• **Requirement**
The lines below that include "range" are to be found and copied.

==== Dataset

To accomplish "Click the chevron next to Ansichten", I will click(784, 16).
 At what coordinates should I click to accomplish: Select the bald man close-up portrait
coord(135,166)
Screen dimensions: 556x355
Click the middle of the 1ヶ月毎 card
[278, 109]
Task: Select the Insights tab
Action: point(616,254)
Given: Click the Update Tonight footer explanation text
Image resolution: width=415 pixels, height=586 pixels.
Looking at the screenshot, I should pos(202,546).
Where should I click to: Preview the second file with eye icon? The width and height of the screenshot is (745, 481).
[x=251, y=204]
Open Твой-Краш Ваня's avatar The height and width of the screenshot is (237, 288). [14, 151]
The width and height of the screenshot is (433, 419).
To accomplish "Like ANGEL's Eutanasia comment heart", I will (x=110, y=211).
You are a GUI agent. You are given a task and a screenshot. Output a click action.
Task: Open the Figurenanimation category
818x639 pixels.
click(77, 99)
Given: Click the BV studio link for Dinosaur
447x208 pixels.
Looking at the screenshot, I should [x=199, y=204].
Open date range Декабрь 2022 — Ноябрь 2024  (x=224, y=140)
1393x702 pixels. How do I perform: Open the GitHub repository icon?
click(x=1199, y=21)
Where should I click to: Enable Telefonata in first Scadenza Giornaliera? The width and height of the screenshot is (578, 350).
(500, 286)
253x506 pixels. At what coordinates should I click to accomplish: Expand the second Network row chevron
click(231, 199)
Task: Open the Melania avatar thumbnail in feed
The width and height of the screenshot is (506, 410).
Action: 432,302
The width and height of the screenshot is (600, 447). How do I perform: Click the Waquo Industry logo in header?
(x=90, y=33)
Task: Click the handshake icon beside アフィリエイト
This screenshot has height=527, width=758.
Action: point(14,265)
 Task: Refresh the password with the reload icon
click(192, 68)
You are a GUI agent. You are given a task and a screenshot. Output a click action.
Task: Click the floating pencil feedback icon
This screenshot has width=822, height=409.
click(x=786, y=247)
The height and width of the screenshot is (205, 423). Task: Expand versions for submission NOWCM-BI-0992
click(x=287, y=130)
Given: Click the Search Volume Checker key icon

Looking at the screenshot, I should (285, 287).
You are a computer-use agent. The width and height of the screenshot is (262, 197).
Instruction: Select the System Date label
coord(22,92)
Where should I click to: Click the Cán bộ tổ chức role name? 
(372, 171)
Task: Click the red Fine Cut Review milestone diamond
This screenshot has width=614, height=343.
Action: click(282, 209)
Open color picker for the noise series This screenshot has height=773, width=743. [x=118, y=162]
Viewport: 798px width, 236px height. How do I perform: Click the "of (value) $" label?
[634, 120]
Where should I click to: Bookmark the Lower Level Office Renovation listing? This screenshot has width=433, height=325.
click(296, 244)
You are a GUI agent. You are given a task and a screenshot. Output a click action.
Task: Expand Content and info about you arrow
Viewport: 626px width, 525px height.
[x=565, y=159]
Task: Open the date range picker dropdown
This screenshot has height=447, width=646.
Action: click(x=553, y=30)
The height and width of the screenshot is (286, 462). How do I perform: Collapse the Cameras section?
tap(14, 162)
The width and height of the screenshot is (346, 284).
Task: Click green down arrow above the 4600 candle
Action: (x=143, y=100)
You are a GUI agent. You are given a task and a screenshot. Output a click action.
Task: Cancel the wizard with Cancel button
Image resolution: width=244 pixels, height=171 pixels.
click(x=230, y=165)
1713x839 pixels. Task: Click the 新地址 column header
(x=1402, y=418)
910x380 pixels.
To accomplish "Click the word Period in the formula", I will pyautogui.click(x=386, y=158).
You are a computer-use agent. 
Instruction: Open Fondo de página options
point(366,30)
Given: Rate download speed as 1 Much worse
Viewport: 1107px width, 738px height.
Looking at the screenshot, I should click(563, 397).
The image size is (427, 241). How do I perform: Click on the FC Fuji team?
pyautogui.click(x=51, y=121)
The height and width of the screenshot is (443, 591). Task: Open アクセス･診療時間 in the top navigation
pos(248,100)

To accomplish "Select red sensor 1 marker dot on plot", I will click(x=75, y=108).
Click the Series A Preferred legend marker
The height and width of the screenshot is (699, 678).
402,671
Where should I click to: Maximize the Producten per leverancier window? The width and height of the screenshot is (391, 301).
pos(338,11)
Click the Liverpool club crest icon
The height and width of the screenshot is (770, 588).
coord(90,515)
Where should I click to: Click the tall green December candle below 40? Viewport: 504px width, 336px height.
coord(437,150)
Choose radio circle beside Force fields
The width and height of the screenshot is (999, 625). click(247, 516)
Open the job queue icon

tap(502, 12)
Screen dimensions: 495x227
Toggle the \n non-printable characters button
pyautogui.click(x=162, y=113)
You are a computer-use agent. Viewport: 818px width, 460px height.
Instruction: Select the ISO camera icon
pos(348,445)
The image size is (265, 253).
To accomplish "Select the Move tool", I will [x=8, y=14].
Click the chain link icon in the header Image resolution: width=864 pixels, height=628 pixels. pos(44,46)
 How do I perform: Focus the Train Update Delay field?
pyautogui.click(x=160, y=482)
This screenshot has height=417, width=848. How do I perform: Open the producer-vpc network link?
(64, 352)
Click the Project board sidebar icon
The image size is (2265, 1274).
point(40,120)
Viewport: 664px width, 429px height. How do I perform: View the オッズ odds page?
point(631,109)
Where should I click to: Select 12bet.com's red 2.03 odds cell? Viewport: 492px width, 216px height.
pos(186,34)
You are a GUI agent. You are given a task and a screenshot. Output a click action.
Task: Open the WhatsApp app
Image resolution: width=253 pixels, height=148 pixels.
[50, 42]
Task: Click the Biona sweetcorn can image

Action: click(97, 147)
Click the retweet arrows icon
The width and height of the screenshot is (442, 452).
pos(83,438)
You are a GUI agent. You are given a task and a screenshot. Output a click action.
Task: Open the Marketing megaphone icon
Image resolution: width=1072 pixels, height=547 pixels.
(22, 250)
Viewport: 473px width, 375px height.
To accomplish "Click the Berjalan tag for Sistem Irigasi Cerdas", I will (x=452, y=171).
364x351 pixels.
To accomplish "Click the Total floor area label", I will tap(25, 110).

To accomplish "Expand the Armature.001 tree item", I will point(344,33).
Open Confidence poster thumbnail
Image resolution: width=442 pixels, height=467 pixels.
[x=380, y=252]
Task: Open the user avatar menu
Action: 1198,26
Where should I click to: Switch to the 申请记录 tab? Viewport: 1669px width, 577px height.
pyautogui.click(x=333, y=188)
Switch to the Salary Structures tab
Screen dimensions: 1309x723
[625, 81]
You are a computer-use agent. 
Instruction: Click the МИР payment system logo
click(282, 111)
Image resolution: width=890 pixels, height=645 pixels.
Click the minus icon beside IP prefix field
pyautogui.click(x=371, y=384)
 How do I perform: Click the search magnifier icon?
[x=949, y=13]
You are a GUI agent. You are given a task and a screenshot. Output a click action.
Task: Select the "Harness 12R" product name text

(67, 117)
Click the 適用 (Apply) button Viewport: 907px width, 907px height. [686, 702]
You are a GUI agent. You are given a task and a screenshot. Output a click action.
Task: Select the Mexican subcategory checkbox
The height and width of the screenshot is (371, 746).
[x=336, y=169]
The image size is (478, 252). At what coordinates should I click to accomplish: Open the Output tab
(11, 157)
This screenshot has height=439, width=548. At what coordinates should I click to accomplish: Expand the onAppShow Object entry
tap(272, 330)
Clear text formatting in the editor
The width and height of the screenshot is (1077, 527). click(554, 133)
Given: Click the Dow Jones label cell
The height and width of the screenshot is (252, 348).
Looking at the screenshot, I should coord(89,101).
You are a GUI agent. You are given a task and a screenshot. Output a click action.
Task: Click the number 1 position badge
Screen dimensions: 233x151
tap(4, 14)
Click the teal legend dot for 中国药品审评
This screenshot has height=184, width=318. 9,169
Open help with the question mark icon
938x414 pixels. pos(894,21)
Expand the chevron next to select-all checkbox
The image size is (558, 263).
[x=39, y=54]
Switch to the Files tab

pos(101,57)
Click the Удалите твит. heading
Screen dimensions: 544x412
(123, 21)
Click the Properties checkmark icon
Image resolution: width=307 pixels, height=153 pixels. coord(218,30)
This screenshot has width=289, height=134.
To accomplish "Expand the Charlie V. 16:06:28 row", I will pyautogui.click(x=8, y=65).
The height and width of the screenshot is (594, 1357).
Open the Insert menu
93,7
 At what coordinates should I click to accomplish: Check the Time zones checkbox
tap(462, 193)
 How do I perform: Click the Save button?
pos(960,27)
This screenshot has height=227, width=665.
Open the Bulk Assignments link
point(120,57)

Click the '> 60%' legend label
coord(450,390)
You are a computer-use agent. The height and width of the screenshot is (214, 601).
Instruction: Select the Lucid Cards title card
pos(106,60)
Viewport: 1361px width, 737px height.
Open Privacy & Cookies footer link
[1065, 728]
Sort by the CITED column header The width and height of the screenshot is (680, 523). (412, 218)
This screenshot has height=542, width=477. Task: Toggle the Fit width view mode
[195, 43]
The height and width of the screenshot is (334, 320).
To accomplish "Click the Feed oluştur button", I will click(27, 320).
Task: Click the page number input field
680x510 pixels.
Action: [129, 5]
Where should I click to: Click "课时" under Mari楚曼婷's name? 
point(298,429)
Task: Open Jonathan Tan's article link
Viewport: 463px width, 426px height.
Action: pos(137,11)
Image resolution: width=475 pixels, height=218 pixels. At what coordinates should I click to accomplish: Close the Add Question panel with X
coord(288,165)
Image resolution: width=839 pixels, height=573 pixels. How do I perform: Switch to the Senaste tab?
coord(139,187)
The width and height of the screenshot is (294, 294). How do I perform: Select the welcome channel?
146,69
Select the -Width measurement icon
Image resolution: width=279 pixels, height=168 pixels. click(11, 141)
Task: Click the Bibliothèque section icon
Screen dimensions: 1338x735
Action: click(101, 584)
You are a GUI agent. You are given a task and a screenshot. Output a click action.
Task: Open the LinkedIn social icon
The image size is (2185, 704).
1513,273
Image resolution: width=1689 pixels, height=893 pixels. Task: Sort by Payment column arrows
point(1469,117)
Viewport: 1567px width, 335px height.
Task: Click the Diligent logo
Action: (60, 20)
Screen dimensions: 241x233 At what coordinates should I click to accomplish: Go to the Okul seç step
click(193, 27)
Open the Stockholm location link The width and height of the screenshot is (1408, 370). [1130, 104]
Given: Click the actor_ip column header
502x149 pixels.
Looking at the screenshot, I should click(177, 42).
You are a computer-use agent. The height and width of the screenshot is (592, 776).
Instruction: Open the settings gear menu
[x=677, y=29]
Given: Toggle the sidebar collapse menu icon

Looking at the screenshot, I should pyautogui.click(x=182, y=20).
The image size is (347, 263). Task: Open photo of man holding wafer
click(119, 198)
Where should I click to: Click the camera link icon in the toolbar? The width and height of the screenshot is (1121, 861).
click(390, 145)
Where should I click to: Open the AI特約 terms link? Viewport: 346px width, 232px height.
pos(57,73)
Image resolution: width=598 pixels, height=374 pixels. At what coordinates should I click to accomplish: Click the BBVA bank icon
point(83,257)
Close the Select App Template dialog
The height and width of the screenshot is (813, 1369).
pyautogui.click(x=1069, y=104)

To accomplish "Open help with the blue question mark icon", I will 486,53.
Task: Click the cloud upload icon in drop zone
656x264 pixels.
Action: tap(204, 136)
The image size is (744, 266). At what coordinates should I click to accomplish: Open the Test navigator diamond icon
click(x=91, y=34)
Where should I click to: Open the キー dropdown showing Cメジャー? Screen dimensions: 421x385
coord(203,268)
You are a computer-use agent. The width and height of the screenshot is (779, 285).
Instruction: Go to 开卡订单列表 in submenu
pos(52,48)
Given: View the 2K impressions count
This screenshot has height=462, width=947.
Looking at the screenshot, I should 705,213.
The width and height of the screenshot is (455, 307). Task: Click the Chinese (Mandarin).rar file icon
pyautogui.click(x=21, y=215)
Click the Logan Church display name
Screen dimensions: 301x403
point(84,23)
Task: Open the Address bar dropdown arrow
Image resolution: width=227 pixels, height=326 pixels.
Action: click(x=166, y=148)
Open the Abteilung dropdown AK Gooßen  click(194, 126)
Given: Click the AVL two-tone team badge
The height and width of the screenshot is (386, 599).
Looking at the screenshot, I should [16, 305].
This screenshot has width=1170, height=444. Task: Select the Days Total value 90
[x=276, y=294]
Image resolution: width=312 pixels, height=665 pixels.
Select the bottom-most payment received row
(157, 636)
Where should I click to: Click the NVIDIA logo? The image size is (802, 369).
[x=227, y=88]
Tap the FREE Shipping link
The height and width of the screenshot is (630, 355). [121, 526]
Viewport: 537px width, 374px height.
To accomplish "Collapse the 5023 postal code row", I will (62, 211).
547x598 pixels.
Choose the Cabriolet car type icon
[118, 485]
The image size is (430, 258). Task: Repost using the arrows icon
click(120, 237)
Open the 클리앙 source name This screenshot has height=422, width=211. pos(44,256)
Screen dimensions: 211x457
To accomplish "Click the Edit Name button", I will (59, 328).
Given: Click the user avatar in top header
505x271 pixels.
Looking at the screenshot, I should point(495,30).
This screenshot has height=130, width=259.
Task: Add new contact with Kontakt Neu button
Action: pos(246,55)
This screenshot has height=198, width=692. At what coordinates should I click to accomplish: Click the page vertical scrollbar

========

• **Your response**
Open date range Декабрь 2022 — Ноябрь 2024  (x=224, y=140)
Task: Open the date range picker dropdown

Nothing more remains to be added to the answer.